Tekirdağ’daki Heraion-Teikhos (Hera’nın Şehri) Antik Kenti’nde kazı emekleri sürüyor.
Karaevli Mahallesi’ndeki kazılarda değişik uygarlıklara ev sahipliği meydana getiren “Hera’nın Şehri”nde Trak uygarlığının günlük yaşamına ilişik eşyalar, mezarlar ve çeşitli eserler gün yüzüne çıkarılıyor.
İstanbul Rumeli Üniversitesi Arkeolojik Araştırmalar Ofisi Koordinatörü ve Kazı Başkanı Prof. Dr. Sevinç Atik, AA muhabirine, Hera’nın Şehri Antik Kenti’nde 2000 senesinde süregelen kazı çalışmalarının sıhhat ve kült merkezlerinde devam ettiğini söylemiş oldu.
Türkiye’nin medeniyetlerin beşiği bulunduğunu vurgulayan Atik, büyük bir medeniyete haiz Traklar’ın kökenlerinin halen araştırıldığını kaydetti.
Kentin turizme kazandırılması için ören yeri projelerinin bulunduğunu özetleyen Atik, “Kazı alanından çıkarmış olduğumuz buluntuları halkımızla ve dünyayla paylaşacağız. Dijital anlatımları olan tanıtım binasında gelen ziyaretçilere Traklar’ın yaşamı, yaşamları ve kazı alanından çıkartılanlar anlatılacak.”diye konuştu.
Atik, kazı çalışmalarının yıl sonuna kadar devam edeceğini de belirtti.
HERA’NIN ŞEHRİ ANTİK KENTİ HAKKINDA
Tekirdağ Kültür ve Gezim Müdürlüğünden edinilen bilgiye nazaran, Tekirdağ’a 10 kilometre uzaklıktaki antik yerleşimde Milattan Ilkin (MÖ) 2000’den Milattan Sonrasında (MS) 1200’lü yılların sonuna kadar iskan edilmiş olduğu kazı çalışmalarındaki bulgulardan elde edildi.
Bugüne kadarki kazılarda taş el baltaları, el yapımı pişmiş toprak kaplar bulunmuş oldu.
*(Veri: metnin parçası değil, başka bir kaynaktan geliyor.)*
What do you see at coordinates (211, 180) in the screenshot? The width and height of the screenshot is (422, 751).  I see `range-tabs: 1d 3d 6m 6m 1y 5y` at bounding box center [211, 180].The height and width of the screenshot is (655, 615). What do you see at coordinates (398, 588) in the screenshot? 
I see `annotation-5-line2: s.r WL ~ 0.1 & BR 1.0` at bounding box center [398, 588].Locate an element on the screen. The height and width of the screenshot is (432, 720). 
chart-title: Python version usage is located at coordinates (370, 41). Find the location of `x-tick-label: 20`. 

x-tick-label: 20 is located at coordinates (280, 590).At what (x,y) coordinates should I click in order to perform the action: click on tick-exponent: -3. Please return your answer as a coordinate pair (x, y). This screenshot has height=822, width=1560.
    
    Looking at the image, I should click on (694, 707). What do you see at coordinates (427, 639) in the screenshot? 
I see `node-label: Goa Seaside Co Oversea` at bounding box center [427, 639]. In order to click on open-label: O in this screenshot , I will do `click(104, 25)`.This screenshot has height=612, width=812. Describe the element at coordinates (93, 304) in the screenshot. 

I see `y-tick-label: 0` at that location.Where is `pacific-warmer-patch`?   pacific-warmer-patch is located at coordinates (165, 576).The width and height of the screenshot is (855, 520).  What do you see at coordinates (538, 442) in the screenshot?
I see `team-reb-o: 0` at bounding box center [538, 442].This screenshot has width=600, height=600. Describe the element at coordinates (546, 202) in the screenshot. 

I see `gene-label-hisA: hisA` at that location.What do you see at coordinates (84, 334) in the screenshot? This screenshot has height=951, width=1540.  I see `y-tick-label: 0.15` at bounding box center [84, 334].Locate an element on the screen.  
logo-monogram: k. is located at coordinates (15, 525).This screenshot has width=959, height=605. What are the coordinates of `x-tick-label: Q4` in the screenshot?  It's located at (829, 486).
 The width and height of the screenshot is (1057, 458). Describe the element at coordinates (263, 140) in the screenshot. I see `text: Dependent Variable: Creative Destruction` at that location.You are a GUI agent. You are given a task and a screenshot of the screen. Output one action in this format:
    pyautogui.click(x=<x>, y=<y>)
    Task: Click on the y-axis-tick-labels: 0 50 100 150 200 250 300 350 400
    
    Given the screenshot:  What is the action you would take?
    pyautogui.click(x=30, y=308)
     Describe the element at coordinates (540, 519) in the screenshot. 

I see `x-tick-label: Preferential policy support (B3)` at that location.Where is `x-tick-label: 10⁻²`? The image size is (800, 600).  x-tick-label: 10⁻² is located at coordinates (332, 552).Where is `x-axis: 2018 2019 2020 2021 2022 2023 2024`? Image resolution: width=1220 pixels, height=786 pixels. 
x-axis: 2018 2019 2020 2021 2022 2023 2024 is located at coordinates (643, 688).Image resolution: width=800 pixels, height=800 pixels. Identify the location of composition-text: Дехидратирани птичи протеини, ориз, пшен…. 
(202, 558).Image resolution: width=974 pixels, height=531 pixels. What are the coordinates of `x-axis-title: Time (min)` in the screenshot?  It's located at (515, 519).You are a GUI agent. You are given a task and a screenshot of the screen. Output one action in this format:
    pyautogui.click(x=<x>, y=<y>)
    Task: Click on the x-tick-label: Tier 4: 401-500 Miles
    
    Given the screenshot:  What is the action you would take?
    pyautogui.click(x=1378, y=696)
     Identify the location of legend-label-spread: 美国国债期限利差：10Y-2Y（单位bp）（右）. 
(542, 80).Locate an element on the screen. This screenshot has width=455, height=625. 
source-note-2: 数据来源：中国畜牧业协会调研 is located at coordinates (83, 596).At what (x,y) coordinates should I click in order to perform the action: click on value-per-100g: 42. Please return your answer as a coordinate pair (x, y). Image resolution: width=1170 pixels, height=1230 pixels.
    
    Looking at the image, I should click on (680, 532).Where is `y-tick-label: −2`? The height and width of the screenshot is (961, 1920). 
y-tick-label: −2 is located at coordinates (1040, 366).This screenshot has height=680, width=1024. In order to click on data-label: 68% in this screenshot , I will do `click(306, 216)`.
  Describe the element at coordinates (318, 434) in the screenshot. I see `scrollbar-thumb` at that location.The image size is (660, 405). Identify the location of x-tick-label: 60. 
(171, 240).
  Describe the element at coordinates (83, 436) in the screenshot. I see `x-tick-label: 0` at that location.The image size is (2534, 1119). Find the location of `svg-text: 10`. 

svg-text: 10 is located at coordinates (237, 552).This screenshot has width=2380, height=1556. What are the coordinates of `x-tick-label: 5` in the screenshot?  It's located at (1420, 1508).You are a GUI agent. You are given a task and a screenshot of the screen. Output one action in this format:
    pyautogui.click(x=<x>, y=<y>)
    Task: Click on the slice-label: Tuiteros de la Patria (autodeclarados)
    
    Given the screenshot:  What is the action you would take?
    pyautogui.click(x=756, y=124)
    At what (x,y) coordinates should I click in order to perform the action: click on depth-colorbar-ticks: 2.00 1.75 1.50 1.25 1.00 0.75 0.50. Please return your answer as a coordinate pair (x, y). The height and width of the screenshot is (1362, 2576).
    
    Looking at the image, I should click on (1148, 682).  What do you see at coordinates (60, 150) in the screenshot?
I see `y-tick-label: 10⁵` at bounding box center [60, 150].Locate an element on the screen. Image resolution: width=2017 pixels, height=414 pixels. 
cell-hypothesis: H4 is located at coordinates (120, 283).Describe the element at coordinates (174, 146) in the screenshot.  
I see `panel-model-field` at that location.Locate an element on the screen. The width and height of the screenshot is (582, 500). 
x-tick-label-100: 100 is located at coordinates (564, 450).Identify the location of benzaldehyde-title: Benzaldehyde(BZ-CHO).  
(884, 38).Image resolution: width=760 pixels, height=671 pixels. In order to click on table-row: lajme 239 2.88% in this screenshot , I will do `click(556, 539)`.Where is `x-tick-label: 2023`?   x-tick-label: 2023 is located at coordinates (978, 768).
Höyük şeklindeki yerleşimin akropolünde sürdürülen kazı çalışmalarında da MÖ 6’ncı yüzyıldan, MS 1’inci yüzyıla kadar kültür katlarının gün ışığına çıkması sağlandı.
MÖ 8’inci yüzyılda Samos (Sisam) Adası’ndan fazlaca sayıda kolonistin şehre yerleştiği biliniyor.
Yerleşimde ele geçen sapan taşları MÖ 6’ncı yüzyıldaki Pers istilası döneminden kalma tabanca olduğu ortaya çıkarıldı.
Siyah ve kırmızı Figürlü kaplar ve Kerch vazolarının ise MÖ 5 ve 4’üncü yüzyıllarda Yunanistan ve bilhassa Attika Yarımadası ile olan ilişkileri belgelediği ortaya konuldu.
Tunçtan ok uçları, damgalı amphora kulpları ve Helen sikkeleri de şehrin bir liman kenti olarak klasik ve Hellenistik devirlerde Yunanistan ve Ege adalarıyla olan ticari ilişkilere işaret etti.